▶ Problem description: Give back exactly the lines of the material below that start at the line containing "Instruction: Click the vertical" and end at the line containing "Given: Click the", and no others.

▶ Supplied material:
=-=-=-=-=
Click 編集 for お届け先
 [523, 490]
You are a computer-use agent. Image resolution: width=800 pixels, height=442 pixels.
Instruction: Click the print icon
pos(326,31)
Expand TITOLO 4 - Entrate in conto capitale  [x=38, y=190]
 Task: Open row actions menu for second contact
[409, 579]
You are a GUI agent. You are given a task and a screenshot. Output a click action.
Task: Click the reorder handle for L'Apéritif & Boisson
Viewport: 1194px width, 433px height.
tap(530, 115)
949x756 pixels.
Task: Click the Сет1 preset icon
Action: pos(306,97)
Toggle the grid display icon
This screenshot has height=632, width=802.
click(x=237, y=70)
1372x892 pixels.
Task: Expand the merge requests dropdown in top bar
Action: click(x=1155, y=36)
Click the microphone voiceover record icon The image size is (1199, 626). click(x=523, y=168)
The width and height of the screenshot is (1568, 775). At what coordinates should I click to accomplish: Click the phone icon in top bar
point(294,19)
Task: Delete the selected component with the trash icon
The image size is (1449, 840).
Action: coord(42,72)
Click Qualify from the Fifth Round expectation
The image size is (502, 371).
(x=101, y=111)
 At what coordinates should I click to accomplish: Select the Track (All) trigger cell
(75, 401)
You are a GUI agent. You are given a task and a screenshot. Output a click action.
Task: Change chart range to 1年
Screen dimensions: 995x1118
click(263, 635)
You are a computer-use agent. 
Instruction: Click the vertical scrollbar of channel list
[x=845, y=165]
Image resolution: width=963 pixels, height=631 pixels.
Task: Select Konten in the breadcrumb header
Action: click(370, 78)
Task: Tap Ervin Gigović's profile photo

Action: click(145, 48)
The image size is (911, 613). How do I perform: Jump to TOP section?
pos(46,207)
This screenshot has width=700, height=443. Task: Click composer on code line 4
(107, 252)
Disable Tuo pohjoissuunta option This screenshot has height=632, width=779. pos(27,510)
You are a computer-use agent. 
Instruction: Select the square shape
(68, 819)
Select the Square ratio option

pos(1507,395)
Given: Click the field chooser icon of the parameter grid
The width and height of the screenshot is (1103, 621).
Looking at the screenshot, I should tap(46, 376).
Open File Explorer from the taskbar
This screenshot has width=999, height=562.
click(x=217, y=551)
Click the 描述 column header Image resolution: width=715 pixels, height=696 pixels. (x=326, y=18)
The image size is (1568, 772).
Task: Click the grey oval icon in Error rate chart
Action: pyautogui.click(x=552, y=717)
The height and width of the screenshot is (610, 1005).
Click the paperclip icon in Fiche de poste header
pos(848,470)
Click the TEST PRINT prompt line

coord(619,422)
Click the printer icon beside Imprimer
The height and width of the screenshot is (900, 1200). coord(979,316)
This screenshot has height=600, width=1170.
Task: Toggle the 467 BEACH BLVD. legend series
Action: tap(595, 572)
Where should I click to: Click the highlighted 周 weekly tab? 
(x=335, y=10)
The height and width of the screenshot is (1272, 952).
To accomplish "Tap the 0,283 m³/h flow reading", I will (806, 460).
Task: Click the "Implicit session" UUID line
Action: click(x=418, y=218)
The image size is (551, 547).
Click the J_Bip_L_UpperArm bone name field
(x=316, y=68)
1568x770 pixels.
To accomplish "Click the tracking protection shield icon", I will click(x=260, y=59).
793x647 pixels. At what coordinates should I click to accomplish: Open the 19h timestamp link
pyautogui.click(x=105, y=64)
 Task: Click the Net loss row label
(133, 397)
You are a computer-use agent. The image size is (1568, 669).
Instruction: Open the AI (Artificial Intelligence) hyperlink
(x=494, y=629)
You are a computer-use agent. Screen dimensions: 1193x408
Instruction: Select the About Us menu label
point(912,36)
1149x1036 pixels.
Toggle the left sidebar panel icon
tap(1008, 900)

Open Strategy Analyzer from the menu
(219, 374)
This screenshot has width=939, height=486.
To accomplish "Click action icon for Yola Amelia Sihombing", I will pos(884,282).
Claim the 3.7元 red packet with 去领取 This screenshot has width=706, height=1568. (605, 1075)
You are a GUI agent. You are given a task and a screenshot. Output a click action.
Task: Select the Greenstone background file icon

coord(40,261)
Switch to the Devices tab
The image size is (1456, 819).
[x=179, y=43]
=-=-=-=-=
▶ Solution for this problem:
Instruction: Click the vertical scrollbar of channel list
[x=845, y=165]
Image resolution: width=963 pixels, height=631 pixels.
Task: Select Konten in the breadcrumb header
Action: click(370, 78)
Task: Tap Ervin Gigović's profile photo

Action: click(145, 48)
The image size is (911, 613). How do I perform: Jump to TOP section?
pos(46,207)
This screenshot has width=700, height=443. Task: Click composer on code line 4
(107, 252)
Disable Tuo pohjoissuunta option This screenshot has height=632, width=779. pos(27,510)
You are a computer-use agent. 
Instruction: Select the square shape
(68, 819)
Select the Square ratio option

pos(1507,395)
Given: Click the field chooser icon of the parameter grid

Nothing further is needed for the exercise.